[DATA FOR REVIEW]
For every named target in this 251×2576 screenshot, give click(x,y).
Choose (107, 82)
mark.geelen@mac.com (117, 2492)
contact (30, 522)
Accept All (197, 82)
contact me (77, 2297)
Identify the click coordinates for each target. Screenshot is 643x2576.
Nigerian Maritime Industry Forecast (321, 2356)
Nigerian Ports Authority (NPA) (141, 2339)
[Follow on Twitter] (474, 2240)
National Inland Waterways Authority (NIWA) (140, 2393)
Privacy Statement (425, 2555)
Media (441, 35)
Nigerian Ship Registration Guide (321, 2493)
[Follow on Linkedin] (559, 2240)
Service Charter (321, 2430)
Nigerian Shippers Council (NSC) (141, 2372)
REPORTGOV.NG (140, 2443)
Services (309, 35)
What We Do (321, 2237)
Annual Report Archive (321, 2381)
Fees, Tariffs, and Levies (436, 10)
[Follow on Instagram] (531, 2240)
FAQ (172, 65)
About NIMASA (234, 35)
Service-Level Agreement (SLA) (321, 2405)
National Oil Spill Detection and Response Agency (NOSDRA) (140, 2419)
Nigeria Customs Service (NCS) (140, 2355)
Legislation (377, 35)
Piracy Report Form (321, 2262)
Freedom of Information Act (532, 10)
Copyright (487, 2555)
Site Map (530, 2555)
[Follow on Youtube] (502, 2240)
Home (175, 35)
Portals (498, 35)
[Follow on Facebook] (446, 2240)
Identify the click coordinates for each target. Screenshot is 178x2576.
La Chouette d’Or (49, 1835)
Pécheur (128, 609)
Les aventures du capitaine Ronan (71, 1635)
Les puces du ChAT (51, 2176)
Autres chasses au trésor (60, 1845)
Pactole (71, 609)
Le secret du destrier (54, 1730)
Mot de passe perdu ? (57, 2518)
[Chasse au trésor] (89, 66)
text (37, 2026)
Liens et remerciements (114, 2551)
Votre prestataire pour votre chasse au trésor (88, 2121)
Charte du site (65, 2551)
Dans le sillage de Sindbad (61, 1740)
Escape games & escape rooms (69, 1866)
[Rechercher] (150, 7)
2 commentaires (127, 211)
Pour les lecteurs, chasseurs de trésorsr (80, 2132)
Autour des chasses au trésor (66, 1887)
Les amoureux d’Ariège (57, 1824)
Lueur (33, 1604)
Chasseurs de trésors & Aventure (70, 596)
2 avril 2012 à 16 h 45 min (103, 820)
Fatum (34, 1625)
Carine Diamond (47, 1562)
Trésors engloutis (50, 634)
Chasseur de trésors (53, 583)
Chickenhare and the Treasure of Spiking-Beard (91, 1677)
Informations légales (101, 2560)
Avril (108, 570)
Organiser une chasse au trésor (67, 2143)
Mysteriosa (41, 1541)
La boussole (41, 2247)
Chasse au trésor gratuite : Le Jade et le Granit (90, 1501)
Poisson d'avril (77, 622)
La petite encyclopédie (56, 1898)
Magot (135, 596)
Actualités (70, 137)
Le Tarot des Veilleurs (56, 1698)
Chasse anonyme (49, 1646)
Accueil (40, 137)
[/DATA FOR REVIEW]
**TASK**
Starting at the line that has "Service-Level Agreement (SLA) (321, 2405)" and ending at the line that has "Freedom of Information Act (532, 10)", please write out the lines above exactly, leaving out all others.

**TASK ANSWER**
Service-Level Agreement (SLA) (321, 2405)
National Oil Spill Detection and Response Agency (NOSDRA) (140, 2419)
Nigeria Customs Service (NCS) (140, 2355)
Legislation (377, 35)
Piracy Report Form (321, 2262)
Freedom of Information Act (532, 10)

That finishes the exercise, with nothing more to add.